§ WORK TO COMPLETE
Can you copy out the listing from its very beginning down through the line containing "Screen dimensions: 1086x1136 pyautogui.click(x=1016, y=426)", both ends included, reproducing every line unchanged?

§ EXERCISE MATERIALS
— begin —
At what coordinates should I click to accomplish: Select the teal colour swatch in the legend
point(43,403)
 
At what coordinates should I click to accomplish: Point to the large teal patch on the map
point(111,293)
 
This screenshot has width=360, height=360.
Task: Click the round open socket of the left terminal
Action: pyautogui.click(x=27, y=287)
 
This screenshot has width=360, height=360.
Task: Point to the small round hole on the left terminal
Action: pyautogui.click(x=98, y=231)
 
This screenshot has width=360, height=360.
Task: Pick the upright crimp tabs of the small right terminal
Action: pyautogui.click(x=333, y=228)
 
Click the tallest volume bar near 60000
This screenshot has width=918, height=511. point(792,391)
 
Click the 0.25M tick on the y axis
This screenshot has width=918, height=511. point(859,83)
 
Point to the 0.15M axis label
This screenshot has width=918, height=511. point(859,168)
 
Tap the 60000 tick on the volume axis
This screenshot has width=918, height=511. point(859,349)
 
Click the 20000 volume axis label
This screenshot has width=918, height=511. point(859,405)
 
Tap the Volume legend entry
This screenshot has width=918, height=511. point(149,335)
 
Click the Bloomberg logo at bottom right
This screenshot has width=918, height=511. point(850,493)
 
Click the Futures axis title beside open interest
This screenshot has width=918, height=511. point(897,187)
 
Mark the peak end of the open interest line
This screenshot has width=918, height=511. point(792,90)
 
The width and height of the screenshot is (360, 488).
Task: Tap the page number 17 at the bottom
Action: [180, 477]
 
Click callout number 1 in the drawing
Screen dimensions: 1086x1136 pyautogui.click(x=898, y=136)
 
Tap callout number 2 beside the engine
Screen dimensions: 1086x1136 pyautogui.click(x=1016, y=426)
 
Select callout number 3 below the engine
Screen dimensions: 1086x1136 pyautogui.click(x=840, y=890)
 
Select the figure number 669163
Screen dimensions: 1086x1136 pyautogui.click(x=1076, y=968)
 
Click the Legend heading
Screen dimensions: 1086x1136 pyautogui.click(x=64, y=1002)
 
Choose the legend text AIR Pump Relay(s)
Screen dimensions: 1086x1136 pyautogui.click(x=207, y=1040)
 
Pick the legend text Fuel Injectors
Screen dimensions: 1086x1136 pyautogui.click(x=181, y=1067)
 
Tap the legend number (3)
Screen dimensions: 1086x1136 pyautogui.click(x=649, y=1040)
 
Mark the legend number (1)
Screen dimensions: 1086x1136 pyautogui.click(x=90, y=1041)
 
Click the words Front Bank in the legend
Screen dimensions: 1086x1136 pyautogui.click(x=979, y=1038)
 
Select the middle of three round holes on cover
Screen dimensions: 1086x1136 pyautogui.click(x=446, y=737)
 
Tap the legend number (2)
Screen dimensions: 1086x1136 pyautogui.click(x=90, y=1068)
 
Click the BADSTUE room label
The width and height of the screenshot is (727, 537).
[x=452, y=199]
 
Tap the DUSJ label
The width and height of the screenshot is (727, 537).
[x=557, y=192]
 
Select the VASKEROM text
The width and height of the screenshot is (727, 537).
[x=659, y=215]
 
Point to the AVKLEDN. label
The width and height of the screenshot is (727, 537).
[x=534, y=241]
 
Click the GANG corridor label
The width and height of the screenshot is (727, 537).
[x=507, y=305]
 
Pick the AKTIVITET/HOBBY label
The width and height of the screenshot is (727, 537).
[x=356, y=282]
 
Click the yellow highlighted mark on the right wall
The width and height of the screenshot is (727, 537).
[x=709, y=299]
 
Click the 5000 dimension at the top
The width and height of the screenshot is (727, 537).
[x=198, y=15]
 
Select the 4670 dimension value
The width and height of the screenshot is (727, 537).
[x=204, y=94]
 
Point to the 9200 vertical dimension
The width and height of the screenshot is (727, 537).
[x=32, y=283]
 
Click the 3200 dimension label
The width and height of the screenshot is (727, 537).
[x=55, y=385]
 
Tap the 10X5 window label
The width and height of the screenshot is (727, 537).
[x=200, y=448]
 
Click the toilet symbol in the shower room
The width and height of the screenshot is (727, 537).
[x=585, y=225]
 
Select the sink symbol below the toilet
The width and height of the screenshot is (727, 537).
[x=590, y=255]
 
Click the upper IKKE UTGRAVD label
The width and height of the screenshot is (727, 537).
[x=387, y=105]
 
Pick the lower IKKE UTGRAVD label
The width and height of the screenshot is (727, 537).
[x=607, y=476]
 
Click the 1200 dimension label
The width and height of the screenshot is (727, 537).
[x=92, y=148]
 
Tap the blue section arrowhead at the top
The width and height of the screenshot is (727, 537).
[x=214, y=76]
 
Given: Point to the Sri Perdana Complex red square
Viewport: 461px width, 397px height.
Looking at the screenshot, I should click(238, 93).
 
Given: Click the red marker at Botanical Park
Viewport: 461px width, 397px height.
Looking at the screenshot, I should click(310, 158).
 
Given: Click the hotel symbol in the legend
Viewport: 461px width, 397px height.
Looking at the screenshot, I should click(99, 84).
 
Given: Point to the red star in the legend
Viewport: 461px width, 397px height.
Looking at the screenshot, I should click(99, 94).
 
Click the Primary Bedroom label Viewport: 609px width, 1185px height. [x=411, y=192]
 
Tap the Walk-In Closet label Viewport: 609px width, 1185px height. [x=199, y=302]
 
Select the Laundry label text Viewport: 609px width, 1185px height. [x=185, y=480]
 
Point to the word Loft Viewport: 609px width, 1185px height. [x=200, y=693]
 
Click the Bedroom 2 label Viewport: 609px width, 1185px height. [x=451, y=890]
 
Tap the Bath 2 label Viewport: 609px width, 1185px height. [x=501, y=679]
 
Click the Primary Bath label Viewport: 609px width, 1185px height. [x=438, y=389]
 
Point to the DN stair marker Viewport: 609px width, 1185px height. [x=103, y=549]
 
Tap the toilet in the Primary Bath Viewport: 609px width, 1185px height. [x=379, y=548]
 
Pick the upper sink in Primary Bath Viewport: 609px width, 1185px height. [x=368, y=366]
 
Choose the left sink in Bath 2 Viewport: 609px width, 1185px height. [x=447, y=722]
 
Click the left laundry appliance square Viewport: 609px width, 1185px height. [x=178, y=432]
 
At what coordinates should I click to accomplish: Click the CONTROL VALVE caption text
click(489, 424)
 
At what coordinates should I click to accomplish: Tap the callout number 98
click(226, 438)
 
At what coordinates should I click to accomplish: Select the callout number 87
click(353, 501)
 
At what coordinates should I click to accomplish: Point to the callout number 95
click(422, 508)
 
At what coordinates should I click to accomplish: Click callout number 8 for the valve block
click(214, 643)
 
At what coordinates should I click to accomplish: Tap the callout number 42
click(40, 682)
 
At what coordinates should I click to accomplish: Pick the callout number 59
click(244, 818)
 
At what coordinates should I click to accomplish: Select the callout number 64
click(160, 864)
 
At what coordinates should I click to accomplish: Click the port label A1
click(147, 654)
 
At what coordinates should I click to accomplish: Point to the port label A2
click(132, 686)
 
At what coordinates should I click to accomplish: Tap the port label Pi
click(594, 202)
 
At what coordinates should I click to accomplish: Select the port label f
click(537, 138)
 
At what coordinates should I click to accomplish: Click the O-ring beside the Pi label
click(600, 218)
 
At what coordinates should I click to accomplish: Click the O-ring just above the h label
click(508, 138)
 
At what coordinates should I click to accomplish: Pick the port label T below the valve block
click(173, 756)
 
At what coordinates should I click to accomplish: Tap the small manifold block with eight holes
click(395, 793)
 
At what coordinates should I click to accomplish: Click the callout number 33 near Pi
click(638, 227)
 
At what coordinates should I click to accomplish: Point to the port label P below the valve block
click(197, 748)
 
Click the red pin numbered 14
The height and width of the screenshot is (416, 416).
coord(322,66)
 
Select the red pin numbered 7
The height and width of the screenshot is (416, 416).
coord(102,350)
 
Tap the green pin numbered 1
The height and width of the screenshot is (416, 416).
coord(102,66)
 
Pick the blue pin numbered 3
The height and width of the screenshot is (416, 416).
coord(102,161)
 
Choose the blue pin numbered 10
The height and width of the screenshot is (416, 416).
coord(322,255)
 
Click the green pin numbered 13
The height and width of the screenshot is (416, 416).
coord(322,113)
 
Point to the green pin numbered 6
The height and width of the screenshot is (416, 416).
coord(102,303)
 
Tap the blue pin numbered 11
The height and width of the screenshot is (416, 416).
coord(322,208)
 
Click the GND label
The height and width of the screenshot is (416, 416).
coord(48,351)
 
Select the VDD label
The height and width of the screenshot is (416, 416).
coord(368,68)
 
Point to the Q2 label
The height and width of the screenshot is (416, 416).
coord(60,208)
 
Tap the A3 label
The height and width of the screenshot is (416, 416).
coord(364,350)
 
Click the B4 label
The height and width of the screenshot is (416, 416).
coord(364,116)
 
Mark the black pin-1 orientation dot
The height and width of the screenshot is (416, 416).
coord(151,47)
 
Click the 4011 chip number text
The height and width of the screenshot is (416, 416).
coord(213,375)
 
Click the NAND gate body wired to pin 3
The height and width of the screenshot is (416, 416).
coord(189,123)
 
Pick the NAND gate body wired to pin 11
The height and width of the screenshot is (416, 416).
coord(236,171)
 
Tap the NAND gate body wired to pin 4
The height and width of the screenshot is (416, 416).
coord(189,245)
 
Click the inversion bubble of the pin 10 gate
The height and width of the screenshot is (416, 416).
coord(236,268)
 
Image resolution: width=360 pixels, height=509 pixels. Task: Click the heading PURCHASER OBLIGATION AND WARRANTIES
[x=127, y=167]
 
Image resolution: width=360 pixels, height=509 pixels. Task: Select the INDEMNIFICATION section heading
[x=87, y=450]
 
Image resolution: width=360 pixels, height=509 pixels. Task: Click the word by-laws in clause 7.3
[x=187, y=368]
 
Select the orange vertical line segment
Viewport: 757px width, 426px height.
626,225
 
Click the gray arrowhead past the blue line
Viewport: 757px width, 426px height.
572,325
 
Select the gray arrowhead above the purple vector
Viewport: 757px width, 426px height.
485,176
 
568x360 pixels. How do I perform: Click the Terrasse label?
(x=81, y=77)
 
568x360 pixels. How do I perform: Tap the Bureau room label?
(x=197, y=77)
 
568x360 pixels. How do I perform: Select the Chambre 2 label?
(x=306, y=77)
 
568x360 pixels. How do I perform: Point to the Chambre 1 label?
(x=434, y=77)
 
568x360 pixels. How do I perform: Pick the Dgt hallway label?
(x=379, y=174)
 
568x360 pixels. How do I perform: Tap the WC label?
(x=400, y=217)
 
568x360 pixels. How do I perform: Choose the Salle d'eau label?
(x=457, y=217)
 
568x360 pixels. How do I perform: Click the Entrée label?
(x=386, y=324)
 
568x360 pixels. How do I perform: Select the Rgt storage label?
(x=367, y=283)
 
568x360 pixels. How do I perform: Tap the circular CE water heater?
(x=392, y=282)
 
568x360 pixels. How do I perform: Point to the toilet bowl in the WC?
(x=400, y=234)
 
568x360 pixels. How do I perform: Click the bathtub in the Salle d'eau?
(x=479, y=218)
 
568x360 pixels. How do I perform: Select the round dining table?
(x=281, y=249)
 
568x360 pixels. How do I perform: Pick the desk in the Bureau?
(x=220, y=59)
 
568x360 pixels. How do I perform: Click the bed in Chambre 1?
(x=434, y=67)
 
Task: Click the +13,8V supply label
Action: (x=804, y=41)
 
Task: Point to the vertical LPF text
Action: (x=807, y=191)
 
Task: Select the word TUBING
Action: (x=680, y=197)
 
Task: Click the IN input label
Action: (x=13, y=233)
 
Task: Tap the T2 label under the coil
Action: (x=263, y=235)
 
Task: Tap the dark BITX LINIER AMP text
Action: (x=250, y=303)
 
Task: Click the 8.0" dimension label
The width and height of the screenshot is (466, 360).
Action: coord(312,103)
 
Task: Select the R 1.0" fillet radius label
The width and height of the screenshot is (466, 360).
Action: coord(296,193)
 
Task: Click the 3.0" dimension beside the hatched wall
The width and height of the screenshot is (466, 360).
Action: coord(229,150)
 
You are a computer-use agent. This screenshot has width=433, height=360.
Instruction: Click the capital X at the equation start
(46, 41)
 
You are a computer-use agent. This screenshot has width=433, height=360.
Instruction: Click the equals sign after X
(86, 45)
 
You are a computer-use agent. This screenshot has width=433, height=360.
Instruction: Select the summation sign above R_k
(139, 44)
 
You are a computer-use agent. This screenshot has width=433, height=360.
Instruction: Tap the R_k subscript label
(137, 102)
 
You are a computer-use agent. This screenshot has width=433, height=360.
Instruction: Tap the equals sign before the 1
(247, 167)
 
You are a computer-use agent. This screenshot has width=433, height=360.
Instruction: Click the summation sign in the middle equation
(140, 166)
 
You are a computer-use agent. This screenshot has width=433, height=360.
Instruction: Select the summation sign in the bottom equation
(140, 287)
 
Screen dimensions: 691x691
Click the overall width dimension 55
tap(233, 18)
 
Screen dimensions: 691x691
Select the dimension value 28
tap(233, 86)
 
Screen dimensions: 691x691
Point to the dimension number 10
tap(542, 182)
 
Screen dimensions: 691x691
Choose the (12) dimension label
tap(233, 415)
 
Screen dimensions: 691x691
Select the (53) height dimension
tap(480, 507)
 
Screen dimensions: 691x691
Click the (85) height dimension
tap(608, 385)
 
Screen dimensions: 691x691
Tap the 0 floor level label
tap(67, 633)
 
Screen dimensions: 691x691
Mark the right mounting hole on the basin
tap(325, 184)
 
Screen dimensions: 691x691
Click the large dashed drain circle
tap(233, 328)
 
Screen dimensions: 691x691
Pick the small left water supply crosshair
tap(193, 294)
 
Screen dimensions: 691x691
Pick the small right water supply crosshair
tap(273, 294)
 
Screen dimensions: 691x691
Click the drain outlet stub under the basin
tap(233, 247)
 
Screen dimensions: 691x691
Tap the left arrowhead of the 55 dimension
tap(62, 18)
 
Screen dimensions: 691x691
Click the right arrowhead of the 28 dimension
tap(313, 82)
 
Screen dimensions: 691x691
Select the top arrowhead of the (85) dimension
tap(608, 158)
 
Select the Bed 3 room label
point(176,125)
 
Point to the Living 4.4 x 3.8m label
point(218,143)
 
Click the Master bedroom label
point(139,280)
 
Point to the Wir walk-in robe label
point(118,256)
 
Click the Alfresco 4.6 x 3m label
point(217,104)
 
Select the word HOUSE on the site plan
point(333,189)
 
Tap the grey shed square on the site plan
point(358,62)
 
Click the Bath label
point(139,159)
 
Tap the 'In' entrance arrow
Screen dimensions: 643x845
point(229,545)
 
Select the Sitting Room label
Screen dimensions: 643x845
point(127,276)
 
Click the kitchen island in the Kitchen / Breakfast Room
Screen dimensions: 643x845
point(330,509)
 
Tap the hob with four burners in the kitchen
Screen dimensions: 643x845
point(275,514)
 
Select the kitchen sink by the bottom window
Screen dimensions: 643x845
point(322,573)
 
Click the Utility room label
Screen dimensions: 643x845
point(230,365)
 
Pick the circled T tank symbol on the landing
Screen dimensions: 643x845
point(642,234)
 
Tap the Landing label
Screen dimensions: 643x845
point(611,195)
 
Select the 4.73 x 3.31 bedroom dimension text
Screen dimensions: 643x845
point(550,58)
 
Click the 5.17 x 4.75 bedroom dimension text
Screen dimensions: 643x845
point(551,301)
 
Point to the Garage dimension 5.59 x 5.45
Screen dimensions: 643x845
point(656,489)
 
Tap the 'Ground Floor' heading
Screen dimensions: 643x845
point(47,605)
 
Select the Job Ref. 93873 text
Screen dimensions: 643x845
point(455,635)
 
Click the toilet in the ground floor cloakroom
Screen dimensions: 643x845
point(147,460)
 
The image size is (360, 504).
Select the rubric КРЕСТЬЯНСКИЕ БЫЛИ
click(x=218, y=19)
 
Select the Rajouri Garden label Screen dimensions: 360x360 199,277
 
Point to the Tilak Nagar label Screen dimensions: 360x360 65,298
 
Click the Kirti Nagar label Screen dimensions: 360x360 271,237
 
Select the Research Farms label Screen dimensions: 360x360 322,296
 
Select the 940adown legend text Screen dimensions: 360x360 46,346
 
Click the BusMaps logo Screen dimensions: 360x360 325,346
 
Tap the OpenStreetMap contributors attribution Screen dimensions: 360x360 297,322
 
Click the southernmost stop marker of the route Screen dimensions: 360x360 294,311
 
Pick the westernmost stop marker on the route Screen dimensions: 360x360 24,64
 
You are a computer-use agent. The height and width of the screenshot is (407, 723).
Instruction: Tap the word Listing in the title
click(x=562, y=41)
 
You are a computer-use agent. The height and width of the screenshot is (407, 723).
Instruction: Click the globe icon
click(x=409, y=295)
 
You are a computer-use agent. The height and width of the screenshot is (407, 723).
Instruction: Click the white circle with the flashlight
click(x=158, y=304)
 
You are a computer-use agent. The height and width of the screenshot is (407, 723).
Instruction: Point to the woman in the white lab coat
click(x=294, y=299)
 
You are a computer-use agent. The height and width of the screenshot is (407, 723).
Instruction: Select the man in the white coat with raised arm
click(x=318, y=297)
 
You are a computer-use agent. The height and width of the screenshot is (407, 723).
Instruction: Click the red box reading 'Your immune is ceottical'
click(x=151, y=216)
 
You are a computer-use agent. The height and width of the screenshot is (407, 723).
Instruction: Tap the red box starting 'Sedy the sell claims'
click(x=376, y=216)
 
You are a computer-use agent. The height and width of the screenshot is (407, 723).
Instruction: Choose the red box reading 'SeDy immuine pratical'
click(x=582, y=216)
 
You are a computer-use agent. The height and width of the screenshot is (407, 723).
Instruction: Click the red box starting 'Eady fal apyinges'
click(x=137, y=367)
— end —
§ COMPLETE RESPONSE
At what coordinates should I click to accomplish: Select the teal colour swatch in the legend
point(43,403)
 
At what coordinates should I click to accomplish: Point to the large teal patch on the map
point(111,293)
 
This screenshot has width=360, height=360.
Task: Click the round open socket of the left terminal
Action: pyautogui.click(x=27, y=287)
 
This screenshot has width=360, height=360.
Task: Point to the small round hole on the left terminal
Action: pyautogui.click(x=98, y=231)
 
This screenshot has width=360, height=360.
Task: Pick the upright crimp tabs of the small right terminal
Action: pyautogui.click(x=333, y=228)
 
Click the tallest volume bar near 60000
This screenshot has width=918, height=511. point(792,391)
 
Click the 0.25M tick on the y axis
This screenshot has width=918, height=511. point(859,83)
 
Point to the 0.15M axis label
This screenshot has width=918, height=511. point(859,168)
 
Tap the 60000 tick on the volume axis
This screenshot has width=918, height=511. point(859,349)
 
Click the 20000 volume axis label
This screenshot has width=918, height=511. point(859,405)
 
Tap the Volume legend entry
This screenshot has width=918, height=511. point(149,335)
 
Click the Bloomberg logo at bottom right
This screenshot has width=918, height=511. point(850,493)
 
Click the Futures axis title beside open interest
This screenshot has width=918, height=511. point(897,187)
 
Mark the peak end of the open interest line
This screenshot has width=918, height=511. point(792,90)
 
The width and height of the screenshot is (360, 488).
Task: Tap the page number 17 at the bottom
Action: [180, 477]
 
Click callout number 1 in the drawing
Screen dimensions: 1086x1136 pyautogui.click(x=898, y=136)
 
Tap callout number 2 beside the engine
Screen dimensions: 1086x1136 pyautogui.click(x=1016, y=426)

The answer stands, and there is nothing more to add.